Regions/Amsouth Bank Informative - Suggestions for improvement of the bank's Checking Services
LITHIA, FLORIDA -- This is a letter I recently sent to Regions/Amsouth Bank. The sad thing is that their policies and procedures are standard for the industry. Perhaps if enough people contact the right organizations, things will change:
To Regions Bank
"Earlier this week, at the age of 52, I experienced for the very first time in my life, the humiliating experience of having three checks on my account returned to the payees for insufficient funds.
First of all, I am guilty. As such, I do not want a letter of explanation regarding your policies and why you returned my checks. I assure you that, having nearly 30 years of banking experience myself, I fully understand your policies and procedures. I also understand why the checks were returned according to those policies and procedures. According to your current policies and computer procedures, you had every legal right to do so, and I was in the wrong for trying to be sure my bills were paid when they were due. Unfortunately, I didn’t count on Paytrust, my online provider, delivering the checks three days before their published estimated delivery date. But that’s my fault, not yours.
The true purpose of this letter is to suggest changes in your computerized check return procedures which would be of benefit to your customers and probably more profitable to your stockholders in terms of lowered costs and greater customer retention, if not actual satisfaction.
1. In my recent experience, three checks were returned to payees for insufficient funds. This is because the four checks presented for payment on 11/28/06 were listed by the bank in the order of highest amount to lowest amount. Whether this was by design, or by coincidence, the order resulted in three checks being returned unpaid. If they had been listed in order of lowest to highest, a process requiring a simple sort function in your computer system available since computers first appeared, only two checks would have been returned unpaid. The result of this would have been:
a. An NSF fee to me of $72.00 instead of 108.00.
b. The need for me to only have to deal with two unpaid checks rather than three.
c. Savings to the bank in terms of the costs of returning an additional check.
d. Savings to the bank in terms of the reduced time and effort spent by the local branch staff assisting an irate customer to correct two NSF problems instead of three.
e. The bank would have extended payment on two checks totaling $265.00 instead of the one check for $321.00, which they paid instead. This would have resulted in $56.00 less expended by the bank.
2. While the checks were presented, I believe at midnight on 11/28/2006, my husband’s paycheck hit the account AND WAS AVAILABLE for use at 12:01 AM on the morning of 11/29/06. Yes the payment was late, BUT on the date the checks were returned, the funds WERE in the account and available.
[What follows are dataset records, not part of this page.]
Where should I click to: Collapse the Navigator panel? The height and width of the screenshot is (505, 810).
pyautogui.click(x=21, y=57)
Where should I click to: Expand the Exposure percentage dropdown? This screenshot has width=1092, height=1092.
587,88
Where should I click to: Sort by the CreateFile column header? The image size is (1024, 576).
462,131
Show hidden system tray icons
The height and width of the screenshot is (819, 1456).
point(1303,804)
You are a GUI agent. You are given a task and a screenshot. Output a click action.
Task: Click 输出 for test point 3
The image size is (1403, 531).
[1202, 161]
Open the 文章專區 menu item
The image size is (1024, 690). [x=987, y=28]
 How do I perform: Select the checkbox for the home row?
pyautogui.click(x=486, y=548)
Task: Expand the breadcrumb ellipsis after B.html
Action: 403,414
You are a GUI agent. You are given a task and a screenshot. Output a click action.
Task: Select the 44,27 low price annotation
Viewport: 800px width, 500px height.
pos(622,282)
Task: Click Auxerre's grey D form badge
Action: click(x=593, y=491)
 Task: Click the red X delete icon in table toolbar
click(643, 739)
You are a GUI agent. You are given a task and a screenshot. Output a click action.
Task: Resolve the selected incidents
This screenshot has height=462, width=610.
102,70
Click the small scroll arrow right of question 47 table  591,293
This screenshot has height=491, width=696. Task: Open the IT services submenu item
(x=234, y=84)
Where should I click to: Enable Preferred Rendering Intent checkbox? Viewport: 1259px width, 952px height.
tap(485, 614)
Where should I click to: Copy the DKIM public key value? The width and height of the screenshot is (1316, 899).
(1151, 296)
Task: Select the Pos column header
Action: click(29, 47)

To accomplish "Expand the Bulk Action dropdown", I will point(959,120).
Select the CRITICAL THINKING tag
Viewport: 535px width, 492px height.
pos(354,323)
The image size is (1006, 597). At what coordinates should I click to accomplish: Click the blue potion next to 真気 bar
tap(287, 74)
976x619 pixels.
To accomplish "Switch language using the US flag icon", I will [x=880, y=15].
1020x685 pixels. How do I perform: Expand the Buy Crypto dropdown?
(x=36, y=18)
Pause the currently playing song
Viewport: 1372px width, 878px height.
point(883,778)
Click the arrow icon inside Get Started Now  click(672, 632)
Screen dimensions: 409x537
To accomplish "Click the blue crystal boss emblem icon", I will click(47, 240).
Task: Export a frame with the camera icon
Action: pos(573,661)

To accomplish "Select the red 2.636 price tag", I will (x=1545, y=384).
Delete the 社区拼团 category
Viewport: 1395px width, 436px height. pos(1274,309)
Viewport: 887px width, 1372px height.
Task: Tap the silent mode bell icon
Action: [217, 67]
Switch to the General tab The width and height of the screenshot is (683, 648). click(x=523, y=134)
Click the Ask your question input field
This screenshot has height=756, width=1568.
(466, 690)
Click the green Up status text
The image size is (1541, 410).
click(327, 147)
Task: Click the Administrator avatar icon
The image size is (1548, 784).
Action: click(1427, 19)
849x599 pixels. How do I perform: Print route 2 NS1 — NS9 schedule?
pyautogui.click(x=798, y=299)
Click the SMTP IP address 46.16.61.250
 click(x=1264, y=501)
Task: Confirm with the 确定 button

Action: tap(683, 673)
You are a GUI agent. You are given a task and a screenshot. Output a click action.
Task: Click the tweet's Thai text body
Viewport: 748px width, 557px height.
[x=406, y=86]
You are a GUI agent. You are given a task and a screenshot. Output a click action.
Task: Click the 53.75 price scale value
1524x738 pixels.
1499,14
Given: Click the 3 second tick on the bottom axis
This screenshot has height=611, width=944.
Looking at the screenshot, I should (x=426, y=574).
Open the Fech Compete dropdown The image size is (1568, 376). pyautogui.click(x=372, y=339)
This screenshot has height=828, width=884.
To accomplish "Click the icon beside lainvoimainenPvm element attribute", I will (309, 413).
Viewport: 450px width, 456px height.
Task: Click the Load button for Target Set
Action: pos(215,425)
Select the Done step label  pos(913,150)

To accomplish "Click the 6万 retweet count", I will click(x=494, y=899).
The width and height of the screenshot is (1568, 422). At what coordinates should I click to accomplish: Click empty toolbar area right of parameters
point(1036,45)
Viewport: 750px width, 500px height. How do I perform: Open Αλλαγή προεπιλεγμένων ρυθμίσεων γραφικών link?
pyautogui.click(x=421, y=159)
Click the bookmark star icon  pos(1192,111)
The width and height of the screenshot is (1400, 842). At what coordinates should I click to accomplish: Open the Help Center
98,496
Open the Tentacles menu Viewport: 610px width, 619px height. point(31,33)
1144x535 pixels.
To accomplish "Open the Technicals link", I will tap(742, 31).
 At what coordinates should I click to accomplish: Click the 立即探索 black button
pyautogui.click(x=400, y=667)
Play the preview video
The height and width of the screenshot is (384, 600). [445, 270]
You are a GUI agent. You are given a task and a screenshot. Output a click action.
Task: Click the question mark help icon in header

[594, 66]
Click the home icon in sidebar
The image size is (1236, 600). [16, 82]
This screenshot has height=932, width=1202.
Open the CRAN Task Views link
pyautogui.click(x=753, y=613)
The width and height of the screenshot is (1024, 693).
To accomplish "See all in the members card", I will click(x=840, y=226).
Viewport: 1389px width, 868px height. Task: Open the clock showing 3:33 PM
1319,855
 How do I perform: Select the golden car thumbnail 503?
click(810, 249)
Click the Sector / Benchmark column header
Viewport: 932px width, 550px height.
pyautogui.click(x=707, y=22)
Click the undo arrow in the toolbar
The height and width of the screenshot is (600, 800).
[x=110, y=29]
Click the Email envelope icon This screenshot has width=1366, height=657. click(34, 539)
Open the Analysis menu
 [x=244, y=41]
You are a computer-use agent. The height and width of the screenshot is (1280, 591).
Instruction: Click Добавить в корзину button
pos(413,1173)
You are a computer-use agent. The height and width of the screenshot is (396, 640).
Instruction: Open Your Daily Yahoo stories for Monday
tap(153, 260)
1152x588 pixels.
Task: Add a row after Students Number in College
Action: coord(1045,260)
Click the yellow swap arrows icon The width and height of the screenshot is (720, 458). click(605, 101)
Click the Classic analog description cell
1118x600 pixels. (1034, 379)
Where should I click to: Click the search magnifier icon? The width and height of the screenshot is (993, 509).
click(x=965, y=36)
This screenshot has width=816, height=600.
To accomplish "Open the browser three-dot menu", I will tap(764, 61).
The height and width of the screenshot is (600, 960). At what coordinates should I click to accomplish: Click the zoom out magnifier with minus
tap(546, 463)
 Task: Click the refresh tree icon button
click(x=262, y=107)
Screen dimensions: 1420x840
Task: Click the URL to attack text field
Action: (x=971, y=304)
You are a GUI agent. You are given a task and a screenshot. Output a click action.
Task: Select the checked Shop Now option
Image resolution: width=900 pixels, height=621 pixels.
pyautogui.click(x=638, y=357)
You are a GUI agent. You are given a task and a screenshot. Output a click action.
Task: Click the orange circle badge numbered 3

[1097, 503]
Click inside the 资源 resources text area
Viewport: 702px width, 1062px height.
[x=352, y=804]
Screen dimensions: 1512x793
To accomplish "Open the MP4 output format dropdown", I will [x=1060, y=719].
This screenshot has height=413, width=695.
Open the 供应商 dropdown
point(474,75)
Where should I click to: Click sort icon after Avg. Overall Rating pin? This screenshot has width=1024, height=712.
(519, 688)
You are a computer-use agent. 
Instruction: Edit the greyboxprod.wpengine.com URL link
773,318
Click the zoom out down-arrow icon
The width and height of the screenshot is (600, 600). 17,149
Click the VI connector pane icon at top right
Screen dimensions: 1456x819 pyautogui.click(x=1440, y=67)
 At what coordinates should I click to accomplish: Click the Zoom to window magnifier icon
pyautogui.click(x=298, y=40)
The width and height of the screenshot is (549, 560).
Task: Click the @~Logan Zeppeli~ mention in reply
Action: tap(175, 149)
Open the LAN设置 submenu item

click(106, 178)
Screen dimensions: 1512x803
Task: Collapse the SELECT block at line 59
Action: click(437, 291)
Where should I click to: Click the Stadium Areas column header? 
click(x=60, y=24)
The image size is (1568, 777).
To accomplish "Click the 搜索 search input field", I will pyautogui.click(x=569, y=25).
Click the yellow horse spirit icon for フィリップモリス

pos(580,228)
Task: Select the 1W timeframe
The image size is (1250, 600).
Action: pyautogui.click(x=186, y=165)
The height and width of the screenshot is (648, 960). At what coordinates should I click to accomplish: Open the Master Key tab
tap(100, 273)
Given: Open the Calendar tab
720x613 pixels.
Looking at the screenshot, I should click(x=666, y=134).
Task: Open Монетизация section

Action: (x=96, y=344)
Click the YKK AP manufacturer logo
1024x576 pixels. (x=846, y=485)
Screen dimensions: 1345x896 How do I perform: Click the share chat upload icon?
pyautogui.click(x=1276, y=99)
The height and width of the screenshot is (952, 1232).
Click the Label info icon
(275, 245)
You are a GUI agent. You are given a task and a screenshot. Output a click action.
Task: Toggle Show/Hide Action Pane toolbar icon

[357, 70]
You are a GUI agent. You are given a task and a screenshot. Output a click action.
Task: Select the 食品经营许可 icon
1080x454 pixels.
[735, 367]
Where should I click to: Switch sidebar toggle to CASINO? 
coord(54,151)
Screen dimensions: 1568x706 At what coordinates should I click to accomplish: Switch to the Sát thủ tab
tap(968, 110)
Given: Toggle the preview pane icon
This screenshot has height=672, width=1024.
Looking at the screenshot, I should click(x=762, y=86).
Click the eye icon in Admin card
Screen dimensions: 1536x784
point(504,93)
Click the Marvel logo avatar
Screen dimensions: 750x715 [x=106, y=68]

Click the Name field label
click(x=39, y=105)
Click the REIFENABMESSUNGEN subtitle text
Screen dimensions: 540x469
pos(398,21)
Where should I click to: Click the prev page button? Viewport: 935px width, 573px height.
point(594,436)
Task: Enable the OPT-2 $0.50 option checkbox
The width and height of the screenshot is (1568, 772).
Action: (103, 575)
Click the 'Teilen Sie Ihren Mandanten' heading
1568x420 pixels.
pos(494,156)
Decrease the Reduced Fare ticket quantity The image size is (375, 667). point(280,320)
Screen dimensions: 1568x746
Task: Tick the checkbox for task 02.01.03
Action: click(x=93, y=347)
Those funds could have been used to pay the overdrawn checks. A simple computer program to check the available funds before final release of the NSF checks on 11/29/06 could have prevented return of the checks. The result of this would have been:
a. Overdraft fees charged. This would still result in the $72.00 - $108.00 income to the bank.
b. Savings to the bank for the costs involved in returning the NSF checks when it wasn’t necessary.
c. Significantly reduced time and effort spent by the local branch staff assisting an irate customer to correct NSF checks that didn’t have to happen. Trust me, a customer is much more likely to accept the overdraft fees, without significant complaint, if the checks were not returned.
Finally, and perhaps most important, in this day and age of mega-banks, with total computerization and dehumanization of the entire process, the above changes could be viewed as returning a bit of that humanity to a very humiliating struggle for consumers to have the right to some control over their own finances. Since local branch managers, like [Name Removed] at AmSouth Bank-FishHawk Branch, no longer have any control or leeway to assist customers in this manner, perhaps the humanity could be installed into the computer.
Thank you for your time in reviewing this letter. Again, I do not expect a reply. However, I would appreciate your careful consideration of the above suggestions and your filing of this letter with your Community Reinvestment Act files for access by other consumers at their request.